Sugared almonds are classic sweet typical of fairs, festivals, and special events of our communities.
In many country fairs, there are always street stalls selling them alongside caramel apples, cotton candy, or coconut pieces.
Over the years, there is more and more variety and innovation, and, currently, in addition to sugared almonds, we can find sesame and other sugar-coated nuts and seeds which are also gourmet candy on the shelves. However, what do you know about sugared almonds?
Gourmet Sugared Almonds
These simple sweet almonds, which originally only consisted of caramelised nuts, have a long history. There is evidence that, as early as the 16th century, master confectioners prepared them in some convents.
If you want to make them at home, choose an excellent raw almond and always with its skin. Preparing homemade sugared almonds will not take you more than 30 minutes, but during that half-hour, don't take your eyes off them. Keep in mind that if the sugar burns, something that happens in just a few seconds, the sugared almonds will become bitter, and not very nice to eat.
The History of Gourmet Sugared Almonds
The Egyptians gave their guests five sweet almonds as a symbol of health, fertility, luck, wealth, and happiness.
Later on, people who attended a wedding received gourmet candy. These were a thank you for their blessings to the bride and groom. This tradition started in Europe with the sugared almonds favours "Bomboniere".
Today, the tradition of giving almonds isn't that widespread anymore, especially in anglophone countries. There, many brides still give favours a "souvenir" to their guests, but these can be anything. In Italy and other European countries, their name is "confetti". These are sugared almonds but with a spun sugar shell. They are still very popular for weddings, christenings, first communions and other events.
Choosing the favours for your event can be difficult. Therefore, sugared almonds are always here to save the day.
The fruit of the beautiful almond tree, has a delicate flavour and is very versatile. Its cultivation dates back to prehistoric times, with California (United States), Spain, and Italy being its main producers. Other countries who produce it are bathed by the Mediterranean, such as Portugal, and then Iran, Afghanistan, and Australia.
The almond belongs to the same family as the apricot, the cherry, etc. differing from these in that its fruit is hard. It does not do very well in very cold climates, where it forcefully refuses to bloom. Almonds love sun, and they grace tropical and subtropical springs with their beautiful white flowers. During the harvest, the trees are swayed until the green seeds fall on large canvases stretched out on the ground: female fruits (double-pitted) become confectionery, while the larger males are perfect for roasting or salting.

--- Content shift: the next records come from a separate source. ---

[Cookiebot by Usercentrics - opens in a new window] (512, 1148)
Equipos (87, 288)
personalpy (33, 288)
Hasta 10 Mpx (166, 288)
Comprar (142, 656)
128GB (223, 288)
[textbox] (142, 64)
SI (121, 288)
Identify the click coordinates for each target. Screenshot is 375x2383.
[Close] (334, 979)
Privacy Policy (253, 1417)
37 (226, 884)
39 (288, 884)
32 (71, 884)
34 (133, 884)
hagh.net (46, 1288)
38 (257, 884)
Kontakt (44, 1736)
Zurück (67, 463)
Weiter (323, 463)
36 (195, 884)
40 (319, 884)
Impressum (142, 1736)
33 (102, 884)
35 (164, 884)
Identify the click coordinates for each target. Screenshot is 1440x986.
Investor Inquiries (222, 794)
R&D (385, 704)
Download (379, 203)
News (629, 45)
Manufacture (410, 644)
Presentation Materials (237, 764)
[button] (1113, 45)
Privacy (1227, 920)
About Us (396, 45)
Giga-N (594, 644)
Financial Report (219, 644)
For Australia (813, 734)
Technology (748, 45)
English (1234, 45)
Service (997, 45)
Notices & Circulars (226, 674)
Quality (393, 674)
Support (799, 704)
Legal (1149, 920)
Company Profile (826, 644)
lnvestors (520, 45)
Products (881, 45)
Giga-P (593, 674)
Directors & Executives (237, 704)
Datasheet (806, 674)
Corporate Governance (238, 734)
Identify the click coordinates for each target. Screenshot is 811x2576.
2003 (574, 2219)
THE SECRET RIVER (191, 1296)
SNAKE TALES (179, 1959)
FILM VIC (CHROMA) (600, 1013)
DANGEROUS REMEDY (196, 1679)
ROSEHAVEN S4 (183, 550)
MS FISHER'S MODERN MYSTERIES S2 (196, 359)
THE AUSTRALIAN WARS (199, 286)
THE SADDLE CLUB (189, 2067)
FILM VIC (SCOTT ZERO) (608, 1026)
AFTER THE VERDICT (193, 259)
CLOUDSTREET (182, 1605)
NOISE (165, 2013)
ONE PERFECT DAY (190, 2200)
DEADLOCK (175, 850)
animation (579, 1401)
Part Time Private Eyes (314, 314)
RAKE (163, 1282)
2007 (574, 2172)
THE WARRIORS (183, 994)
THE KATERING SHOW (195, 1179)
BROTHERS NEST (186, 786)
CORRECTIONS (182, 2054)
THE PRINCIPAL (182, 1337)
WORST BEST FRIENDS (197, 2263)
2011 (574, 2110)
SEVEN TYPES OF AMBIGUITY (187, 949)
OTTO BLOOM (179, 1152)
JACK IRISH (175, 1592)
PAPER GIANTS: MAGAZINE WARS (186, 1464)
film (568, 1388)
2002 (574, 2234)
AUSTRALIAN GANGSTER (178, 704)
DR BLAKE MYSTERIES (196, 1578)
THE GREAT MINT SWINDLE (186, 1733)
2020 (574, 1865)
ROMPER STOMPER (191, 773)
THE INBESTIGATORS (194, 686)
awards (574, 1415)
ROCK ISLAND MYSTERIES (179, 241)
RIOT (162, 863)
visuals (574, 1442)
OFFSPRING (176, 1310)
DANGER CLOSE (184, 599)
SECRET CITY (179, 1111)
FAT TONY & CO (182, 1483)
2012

Giving Gourmet Sugared Almonds
The almonds would be equivalent to the sweets you received in a bag at your friends' parties when you were little. Thus, the sugar-coated nuts have become so famous that they are distributed at weddings to thanking guests for their attendance.
While these used to be quite plain, now master confectioners can create sugared almonds with a variety of unique and interesting flavours. They come in various colours too, to align with the event's decoration, and you can also pack them in different, more elegant ways.